Tulsi Gabbard Is An American Hero Being Tarred As A Terrorist
Senators are looking for excuses over reasons to refuse President Donald Trump’s pick for director of national intelligence, Tulsi Gabbard — a combat veteran who previously served as a Democrat congresswoman from Hawaii and now faces character assassination.
Gabbard, who is meeting with lawmakers on Capitol Hill Thursday afternoon, committed two crimes that now threaten to derail her confirmation: leaving the Democrat party and campaigning against the interventionist impulses of the deep state war machine.
After Democrats fought to delay her way forward, Semafor reported Wednesday that Gabbard’s nomination was “on shaky ground” within the GOP. According to the outlet, Republicans are “particularly hesitant” about previous statements from Gabbard “that some have read as too warm toward Vladimir Putin and former Syrian regime leader Bashar al-Assad.” The piece goes on to note that Gabbard met with Assad in 2017 and highlights her criticism of “some intelligence-gathering tools” — such as the Foreign Intelligence Surveillance Act (FISA) used to execute the Russia hoax.
One anonymous GOP Senator told Semafor that “[t]here are very serious concerns by enough members to put her nomination in jeopardy.” Another anonymous GOP senator told the outlet that Gabbard still “has a lot of questions to answer.”
Apparently, both senators have some research to do. If meeting with Assad is disqualifying, then why did the Senate confirm 94 to 3 to confirm Secretary of State John Kerry in 2013? Kerry met with the Syrian president while serving as a senator from Massachusetts in 2006. Were either of the anonymous senators who are now apparently critical of Gabbard’s meeting in office 12 years ago?

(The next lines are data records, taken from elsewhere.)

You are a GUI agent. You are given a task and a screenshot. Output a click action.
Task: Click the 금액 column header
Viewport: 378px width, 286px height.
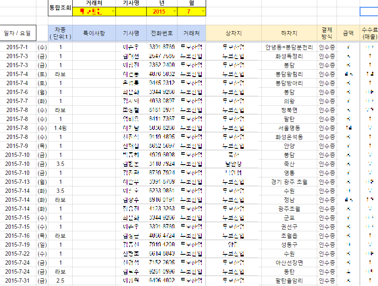[x=348, y=33]
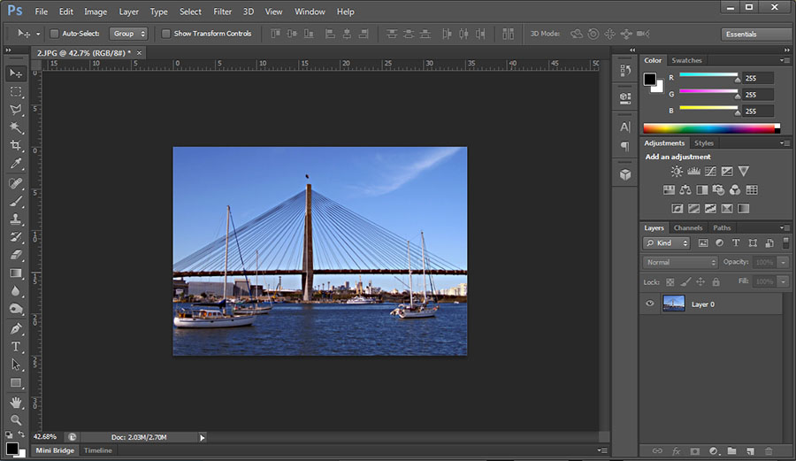Open the Filter menu
The height and width of the screenshot is (461, 796).
click(x=223, y=12)
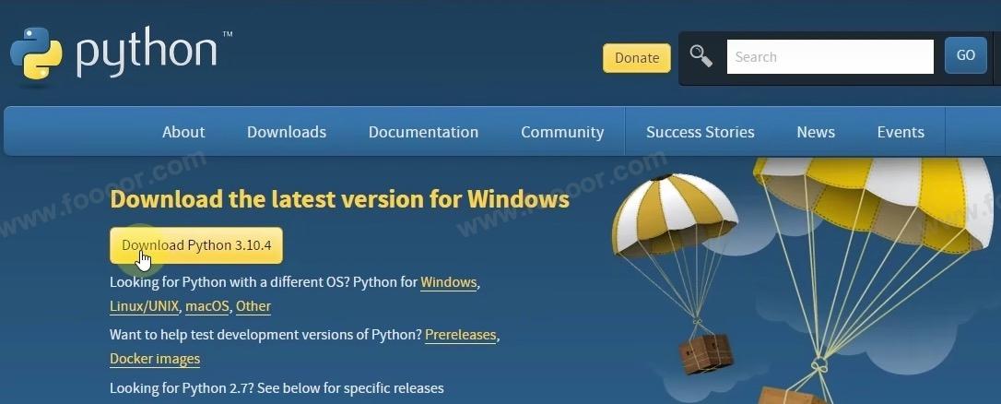
Task: Click the Other platforms link
Action: click(x=253, y=306)
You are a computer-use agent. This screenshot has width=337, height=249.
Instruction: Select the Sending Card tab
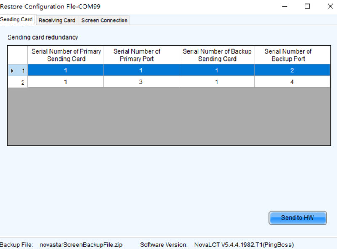tap(17, 20)
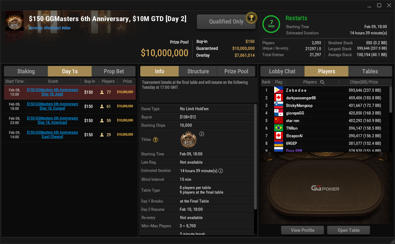The height and width of the screenshot is (244, 395).
Task: Click the Canada flag beside darkpassenger88
Action: (278, 98)
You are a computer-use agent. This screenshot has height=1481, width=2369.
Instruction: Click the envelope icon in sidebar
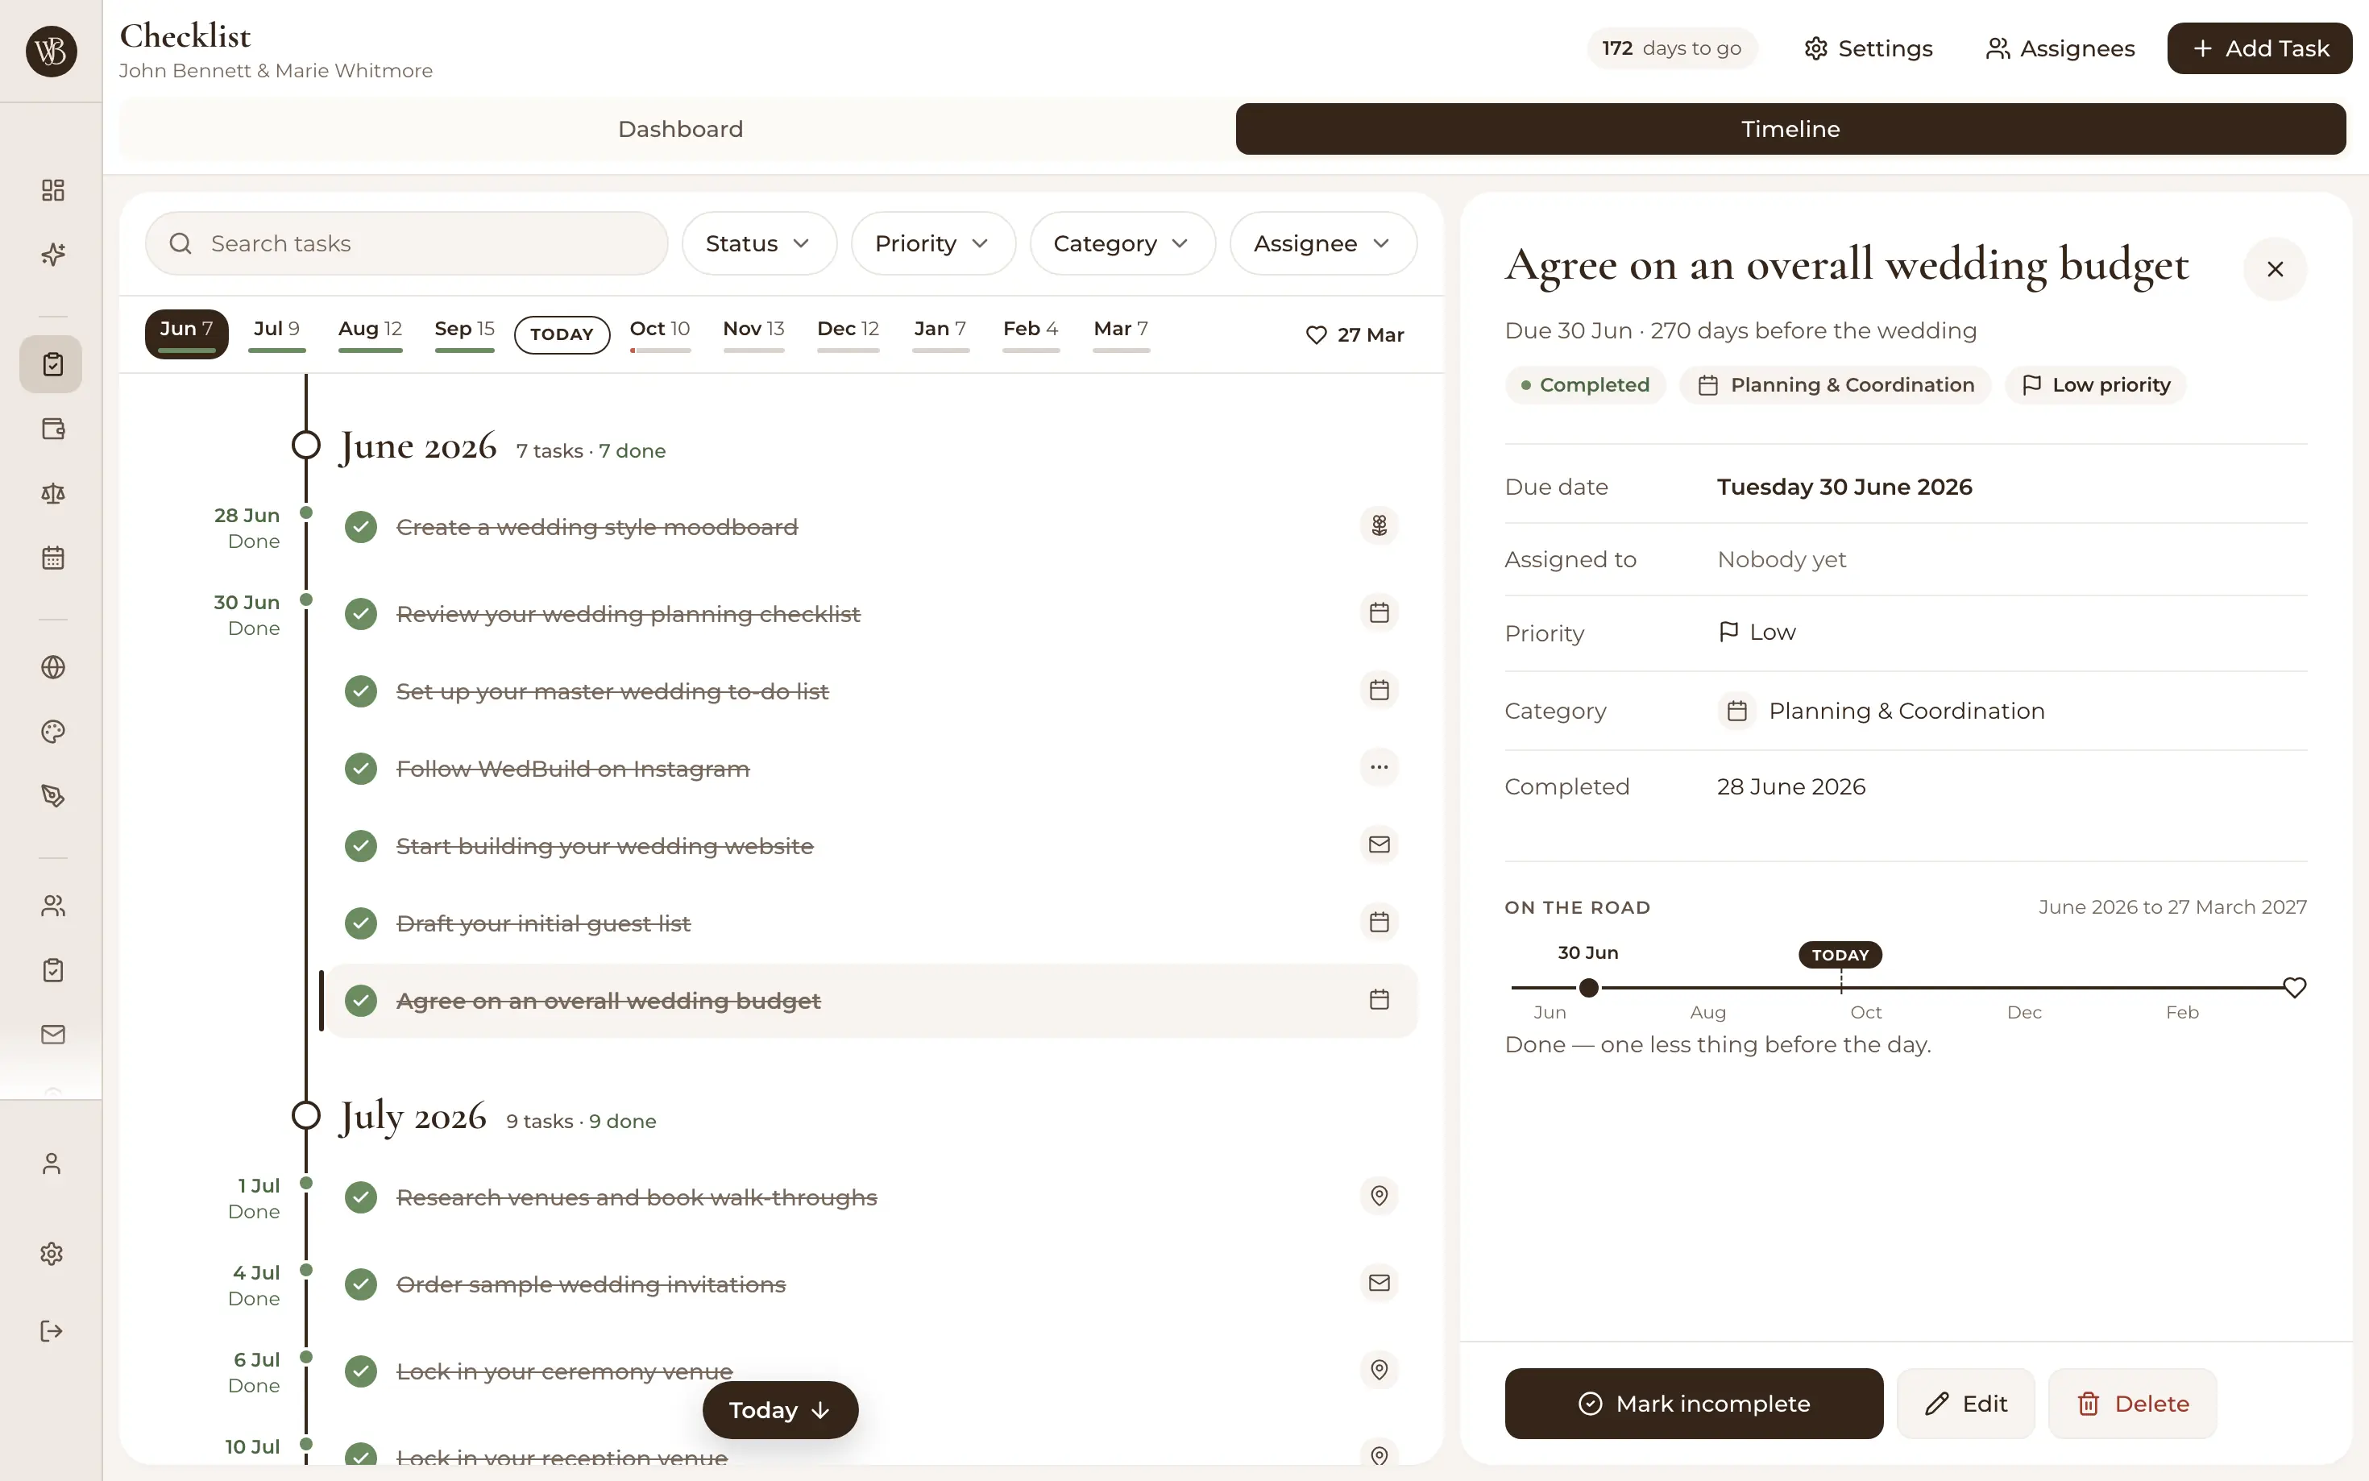tap(53, 1034)
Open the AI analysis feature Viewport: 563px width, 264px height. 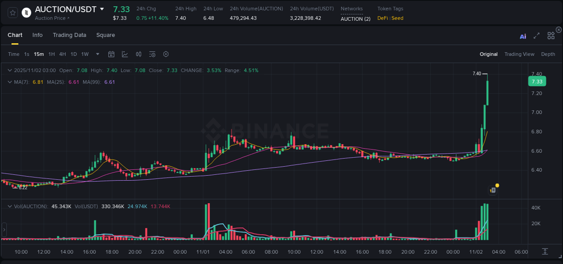coord(522,36)
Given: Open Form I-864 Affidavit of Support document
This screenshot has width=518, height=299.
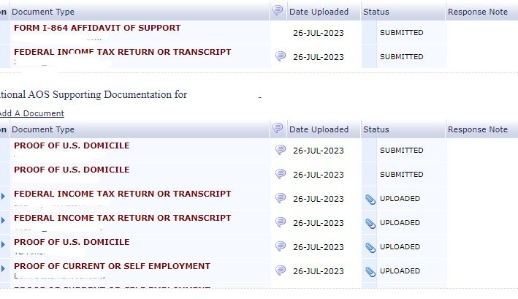Looking at the screenshot, I should click(97, 28).
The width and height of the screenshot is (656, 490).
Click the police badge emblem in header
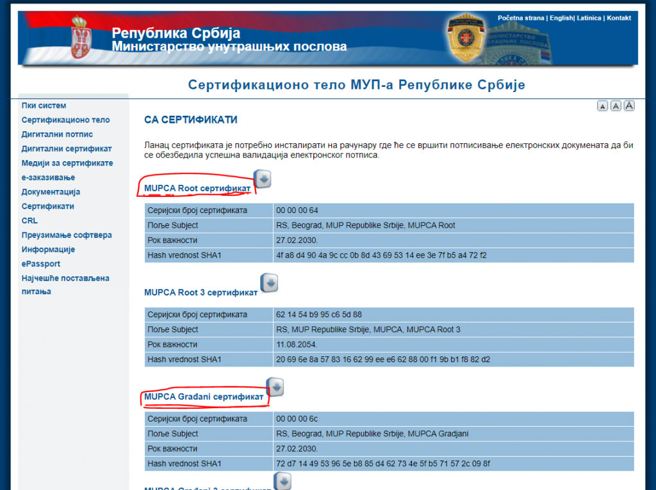click(x=467, y=38)
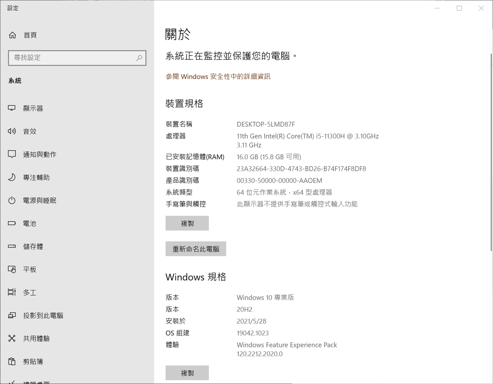
Task: Open Power & sleep (電源與睡眠) icon
Action: pyautogui.click(x=12, y=200)
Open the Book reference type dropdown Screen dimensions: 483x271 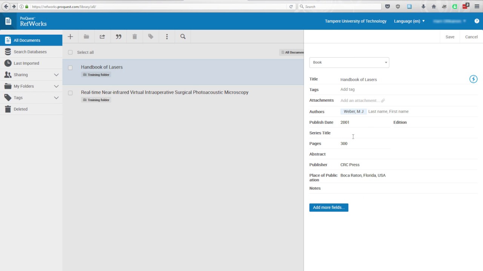tap(349, 62)
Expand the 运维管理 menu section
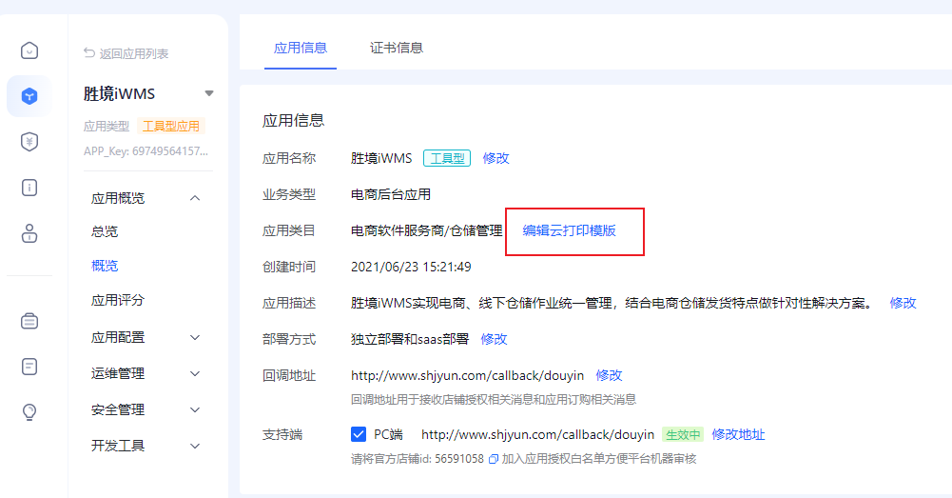Viewport: 952px width, 498px height. [195, 373]
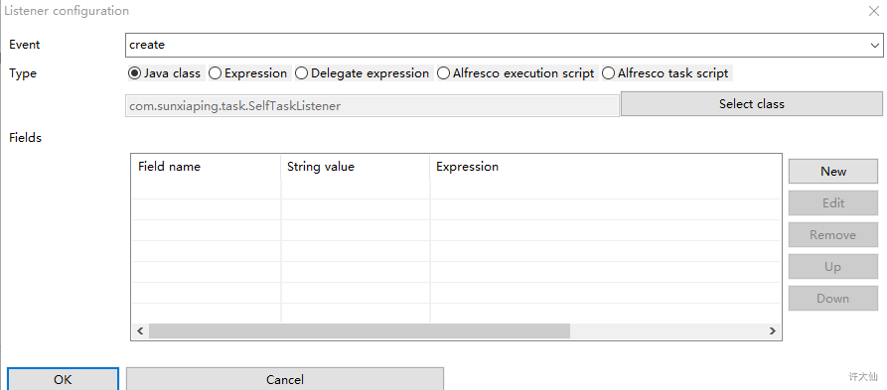Click the Down button
This screenshot has height=390, width=887.
click(x=833, y=299)
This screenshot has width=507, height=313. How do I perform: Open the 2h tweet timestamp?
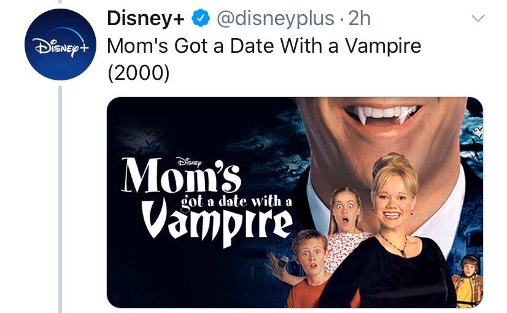(x=359, y=18)
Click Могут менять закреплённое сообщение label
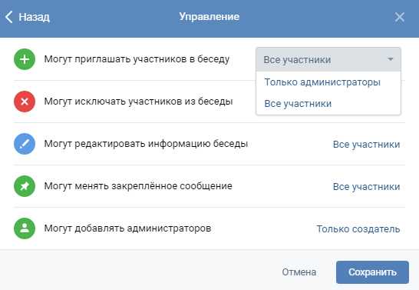 point(138,186)
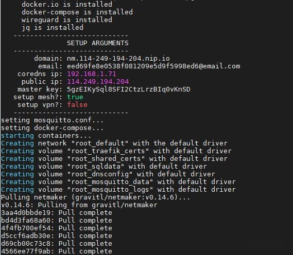Click the 'Pulling netmaker' v0.14.6 line

pos(95,197)
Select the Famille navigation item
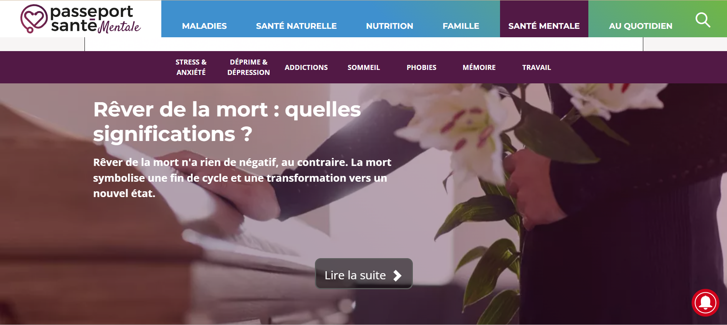This screenshot has width=727, height=325. click(x=461, y=26)
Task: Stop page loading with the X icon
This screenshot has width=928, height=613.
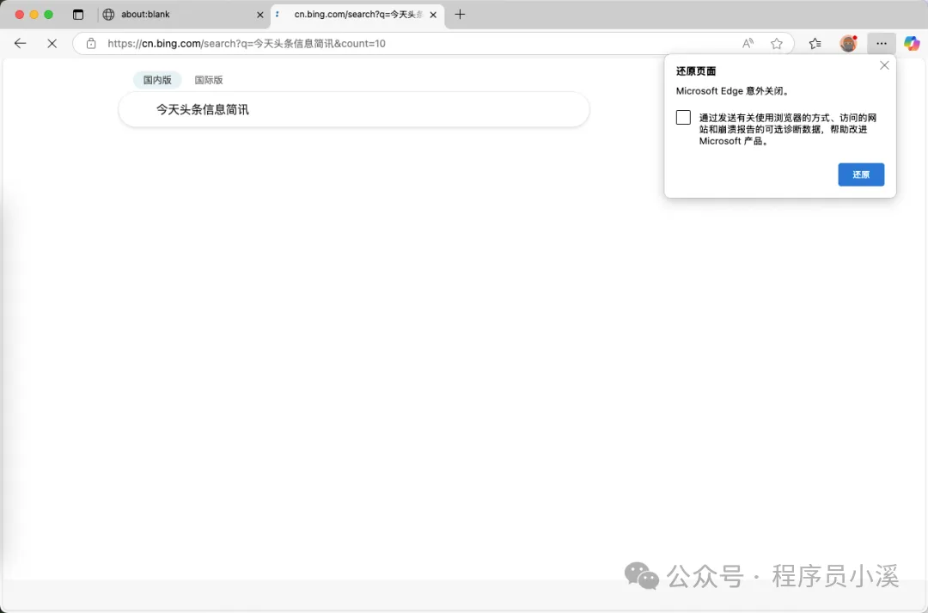Action: 52,43
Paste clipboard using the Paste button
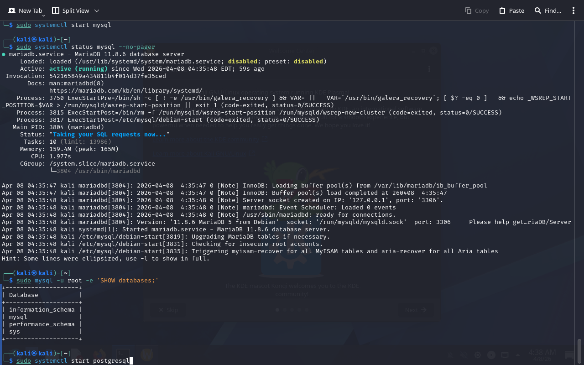The width and height of the screenshot is (584, 365). click(x=511, y=10)
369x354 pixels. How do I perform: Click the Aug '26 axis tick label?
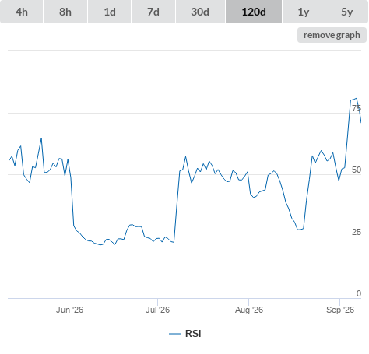click(x=249, y=310)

Did they vote to confirm Kerry as the nation’s chief diplomat? If they were previously in the House, did either complain when then-Speaker Nancy Pelosi met with Assad over President George W. Bush’s objections a year later?
Or is Gabbard’s meeting now suddenly a problem because, under President Trump, engaging with overseas adversaries is an effective strategy to keep the peace, and neocons in Congress are allergic to world peace?
Lest lawmakers truly believe Gabbard is a champion for the since-dismantled Assad regime, any honest examination of her past comments suggests otherwise. In 2019, Gabbard was asked in an NBC interview whether she believed the ex-Syrian dictator was a “good person.”
“No, I don’t,” she said.
But the story in Politico on Gabbard’s comments at the time focused on her refusal to explicitly condemn Assad as a “U.S. adversary.”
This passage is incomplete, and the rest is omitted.